◆ **Given text**
-- Opening Marker --
This will give you the following sorts of results, as of January 2023:

  • main/webapp/modules/core/scripts/views/data-table/key-value-columnize.html: This file stores the HTML source of the dialog which configures the operation. This would be the place to change the layout of the dialog or add a button inside it, for instance.
  • main/webapp/modules/core/scripts/views/data-table/menu-edit-cells.js: This file defines the contents of the "Edit cells" menu in each column, where the columnize operation can be found. It also defines the logic of the corresponding dialog.
  • main/webapp/modules/core/langs/translation-en.json: This file defines the translations (here in English) for any text shown in the frontend, such as the menu item for the columnize operation, or text in its dialog.
  • main/tests/cypress/cypress/e2e/project/grid/column/transpose/columnize.cy.js: The files under main/tests/cypress are integration tests written in the Cypress framework: those describe a user interaction in the web-based UI and check that the expected results are obtained.
  • main/src/com/google/refine/operations/cell/KeyValueColumnizeOperation.java: This file is part of the backend and implements the columnize operation itself. This is likely the file you will need to edit if you want to change the behaviour of the operation in some special cases.
  • main/tests/server/src/com/google/refine/operations/cell/KeyValueColumnizeTests.java: Such a file defines a set of Java tests, used to check back-end functionality. This file checks that the operation behaves as expected in various scenarios.
  • main/resources/com/google/refine/operations/OperationDescription.properties: Such a .properties files contains localized strings for the backend, in this case the description of the operation;
  • main/webapp/modules/core/MOD-INF/controller.js: This files acts as a central registry which holds links to all the back-end and front-end components which make up the application. The columnize operation (implemented in the back-end) and the corresponding UI (implemented in the front-end) are all registered there.

Testing your changes

Once you have made changes to the source code, you should test them to make sure they work as expected. Manual testing is very useful for that, as it lets you judge the quality of the final user experience. On top of that, it is useful (and often required for your contribution to be accepted) to have automated tests. As mentioned above, those can come in two forms:

  • Cypress integration tests, which should be used when you made changes to the frontend. Those tests are relatively slow to execute: therefore, consider adding assertions to an existing test which covers the area you are touching, if possible;
  • Java unit tests, which should be used when you made changes to the backend. Those tests are faster to execute and generally more reliable. Most Java classes have a corresponding test class (as in the example above). Please make one test class corresponding to its tested class; if there isn't an existing test class, then create a new one. In most cases you should be able to write your unit test by imitating existing tests from the same or similar test classes.

Submitting your changes

Once you have made sure your changes work as expected, you are ready to submit them for review.

  • Create a git branch for your fix. The name of your branch should contain the issue number, and a few words to describe the topic of the fix, for instance "issue-1234-columnize-layout".

  • If you made Java changes, run linting to make sure they conform to our code style, with ./refine lint.

  • Commit your changes, using a message that contains one of the special words "closes" and "fixes" which are detected by Github, followed by the issue number, e.g. "closes #1234" or "fixes #1234", this will link the commit to the issue you are working on.

  • Push your branch to your fork and create a pull request for it, explaining the approach you have used, any design decisions you have made.

Your changes will be reviewed and we might suggest improvements to your pull request. You can submit those follow-up changes by adding more commits to your branch. Your commits will generally be squashed when merging the pull request. Thank you for your contribution!
-- Closing Marker --
◆ **Exercise instructions**
A - Using the contribution guide, decide whether each of these statements agrees with it: (i) Java unit tests run faster than Cypress integration tests; (ii) commits are generally kept separate when a pull request is merged; (iii) linting for Java changes is run with ./refine lint. Answer yes or no for each, and quote the words of the guide that decide it.
B - Copy out the contribution guide word for word, taking everything from "Once you have made sure" down to "you have made.".
The lines after this point come from a separate source.

◆ **Record extracts**
-- Opening Marker --
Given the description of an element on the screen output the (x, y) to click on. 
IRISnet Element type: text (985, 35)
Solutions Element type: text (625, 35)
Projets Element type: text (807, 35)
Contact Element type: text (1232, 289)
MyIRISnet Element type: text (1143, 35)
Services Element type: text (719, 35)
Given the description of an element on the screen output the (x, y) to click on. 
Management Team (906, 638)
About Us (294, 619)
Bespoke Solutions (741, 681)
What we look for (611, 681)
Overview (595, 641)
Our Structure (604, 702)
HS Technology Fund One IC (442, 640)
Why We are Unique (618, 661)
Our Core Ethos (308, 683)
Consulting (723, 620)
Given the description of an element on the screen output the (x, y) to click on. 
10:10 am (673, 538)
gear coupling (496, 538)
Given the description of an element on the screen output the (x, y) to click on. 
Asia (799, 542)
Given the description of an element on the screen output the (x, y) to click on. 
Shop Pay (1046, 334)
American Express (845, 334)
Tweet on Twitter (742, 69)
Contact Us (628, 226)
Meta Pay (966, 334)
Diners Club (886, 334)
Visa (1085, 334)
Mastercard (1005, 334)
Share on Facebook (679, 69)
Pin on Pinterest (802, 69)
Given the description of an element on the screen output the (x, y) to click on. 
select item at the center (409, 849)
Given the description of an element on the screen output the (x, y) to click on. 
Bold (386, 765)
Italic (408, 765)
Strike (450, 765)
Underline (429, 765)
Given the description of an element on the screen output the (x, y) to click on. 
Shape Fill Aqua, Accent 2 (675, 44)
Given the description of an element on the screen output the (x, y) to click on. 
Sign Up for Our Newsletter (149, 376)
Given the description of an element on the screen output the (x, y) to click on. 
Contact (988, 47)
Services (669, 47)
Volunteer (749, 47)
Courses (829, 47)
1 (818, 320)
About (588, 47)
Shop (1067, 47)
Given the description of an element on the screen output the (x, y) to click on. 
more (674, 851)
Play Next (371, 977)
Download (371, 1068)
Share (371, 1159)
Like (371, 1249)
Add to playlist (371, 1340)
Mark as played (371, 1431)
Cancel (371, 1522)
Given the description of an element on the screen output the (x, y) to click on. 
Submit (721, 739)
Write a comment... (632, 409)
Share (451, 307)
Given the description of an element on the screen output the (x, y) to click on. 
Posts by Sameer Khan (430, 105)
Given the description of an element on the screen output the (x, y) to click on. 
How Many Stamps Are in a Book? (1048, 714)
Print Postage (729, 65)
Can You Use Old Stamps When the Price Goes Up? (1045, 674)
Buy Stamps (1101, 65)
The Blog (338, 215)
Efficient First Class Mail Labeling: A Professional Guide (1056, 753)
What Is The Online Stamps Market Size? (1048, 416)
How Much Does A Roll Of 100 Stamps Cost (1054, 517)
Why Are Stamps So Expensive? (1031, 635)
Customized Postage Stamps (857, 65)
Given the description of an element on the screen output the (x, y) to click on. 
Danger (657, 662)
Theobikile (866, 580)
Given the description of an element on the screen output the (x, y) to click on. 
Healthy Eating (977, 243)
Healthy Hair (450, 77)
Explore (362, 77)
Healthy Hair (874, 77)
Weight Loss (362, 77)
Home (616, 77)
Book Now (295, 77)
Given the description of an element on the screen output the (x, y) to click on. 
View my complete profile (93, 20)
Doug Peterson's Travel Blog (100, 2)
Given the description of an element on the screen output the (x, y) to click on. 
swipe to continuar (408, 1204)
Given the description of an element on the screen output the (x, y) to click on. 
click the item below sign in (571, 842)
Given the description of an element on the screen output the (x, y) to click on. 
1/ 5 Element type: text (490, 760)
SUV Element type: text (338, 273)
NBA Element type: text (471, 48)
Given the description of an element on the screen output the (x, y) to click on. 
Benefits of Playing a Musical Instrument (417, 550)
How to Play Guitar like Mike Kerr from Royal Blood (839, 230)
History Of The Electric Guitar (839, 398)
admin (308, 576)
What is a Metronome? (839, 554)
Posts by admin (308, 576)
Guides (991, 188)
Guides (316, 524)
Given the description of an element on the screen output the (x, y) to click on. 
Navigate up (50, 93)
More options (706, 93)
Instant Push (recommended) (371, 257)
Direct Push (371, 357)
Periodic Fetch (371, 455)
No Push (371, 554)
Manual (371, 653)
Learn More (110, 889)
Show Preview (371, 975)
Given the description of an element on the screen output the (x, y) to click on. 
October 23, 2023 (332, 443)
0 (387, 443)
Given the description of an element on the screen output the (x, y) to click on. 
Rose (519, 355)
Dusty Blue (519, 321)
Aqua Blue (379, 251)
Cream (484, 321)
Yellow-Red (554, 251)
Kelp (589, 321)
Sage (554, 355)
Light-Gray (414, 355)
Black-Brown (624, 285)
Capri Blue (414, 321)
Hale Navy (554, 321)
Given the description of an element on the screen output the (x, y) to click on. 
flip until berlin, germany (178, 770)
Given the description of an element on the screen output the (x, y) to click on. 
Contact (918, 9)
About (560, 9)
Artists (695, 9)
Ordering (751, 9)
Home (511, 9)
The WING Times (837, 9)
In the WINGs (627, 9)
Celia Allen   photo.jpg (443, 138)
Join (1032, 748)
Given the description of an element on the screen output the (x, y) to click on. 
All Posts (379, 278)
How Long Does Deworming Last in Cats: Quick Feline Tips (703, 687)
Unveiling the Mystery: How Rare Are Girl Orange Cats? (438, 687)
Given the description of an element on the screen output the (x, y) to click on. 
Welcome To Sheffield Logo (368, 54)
-- Closing Marker --
◆ **Answers to this exercise**
A -
(i) Yes: "Those tests are faster to execute and generally more reliable."
(ii) No: "Your commits will generally be squashed when merging the pull request."
(iii) Yes: "If you made Java changes, run linting to make sure they conform to our code style, with ./refine lint."

B -
Once you have made sure your changes work as expected, you are ready to submit them for review.

  • Create a git branch for your fix. The name of your branch should contain the issue number, and a few words to describe the topic of the fix, for instance "issue-1234-columnize-layout".

  • If you made Java changes, run linting to make sure they conform to our code style, with ./refine lint.

  • Commit your changes, using a message that contains one of the special words "closes" and "fixes" which are detected by Github, followed by the issue number, e.g. "closes #1234" or "fixes #1234", this will link the commit to the issue you are working on.

  • Push your branch to your fork and create a pull request for it, explaining the approach you have used, any design decisions you have made.